Stated problem:
Render the lines from the one containing "You are a GUI" through the one containing "The width and" as a Markdown table with the columns Row and Line, numbering each row and skipping blank lines.

Excerpted records:
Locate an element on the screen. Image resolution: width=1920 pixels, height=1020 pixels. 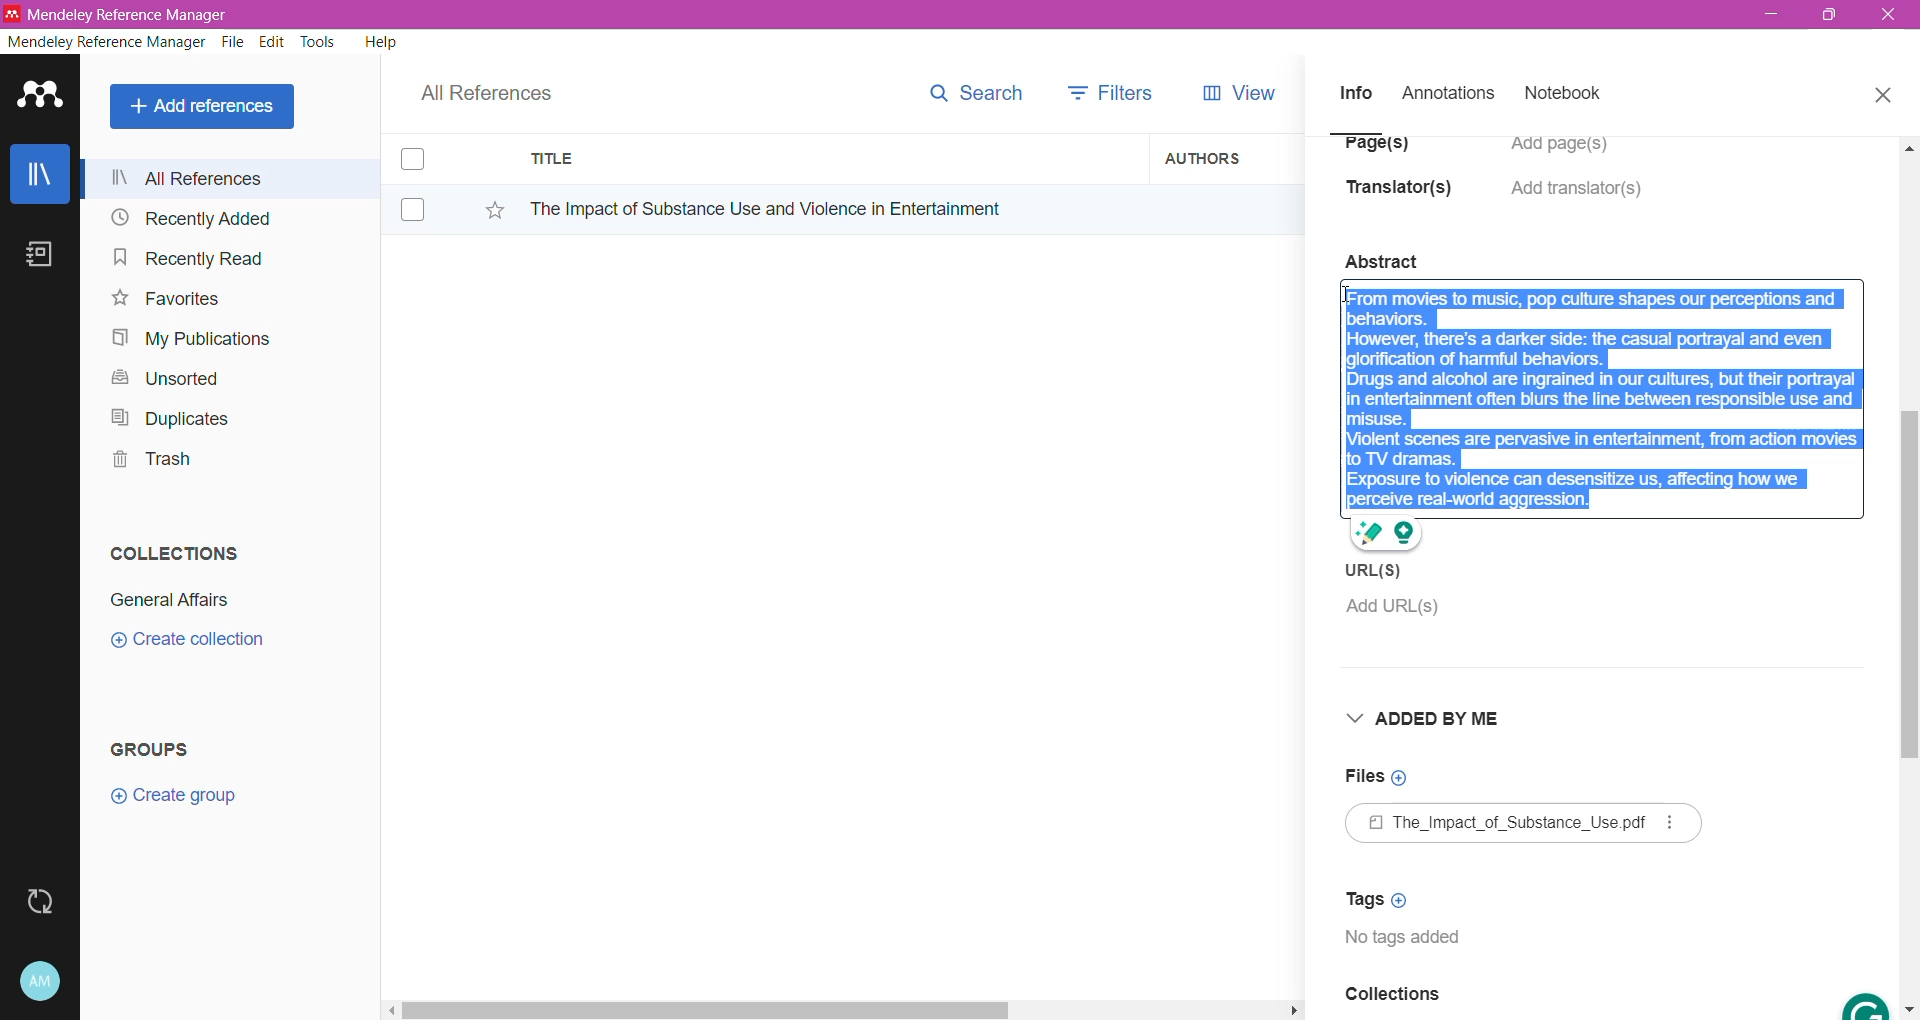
==
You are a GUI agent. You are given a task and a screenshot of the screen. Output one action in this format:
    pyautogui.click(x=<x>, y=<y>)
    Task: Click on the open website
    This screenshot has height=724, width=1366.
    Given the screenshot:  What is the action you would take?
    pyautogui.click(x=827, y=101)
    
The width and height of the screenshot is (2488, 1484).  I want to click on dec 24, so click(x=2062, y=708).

Full response:
| Row | Line |
|---|---|
| 1 | You are a GUI agent. You are given a task and a screenshot of the screen. Output one action in this format: |
| 2 |     pyautogui.click(x=<x>, y=<y>) |
| 3 |     Task: Click on the open website |
| 4 |     This screenshot has height=724, width=1366. |
| 5 |     Given the screenshot:  What is the action you would take? |
| 6 |     pyautogui.click(x=827, y=101) |
| 7 | The width and height of the screenshot is (2488, 1484).  I want to click on dec 24, so click(x=2062, y=708). |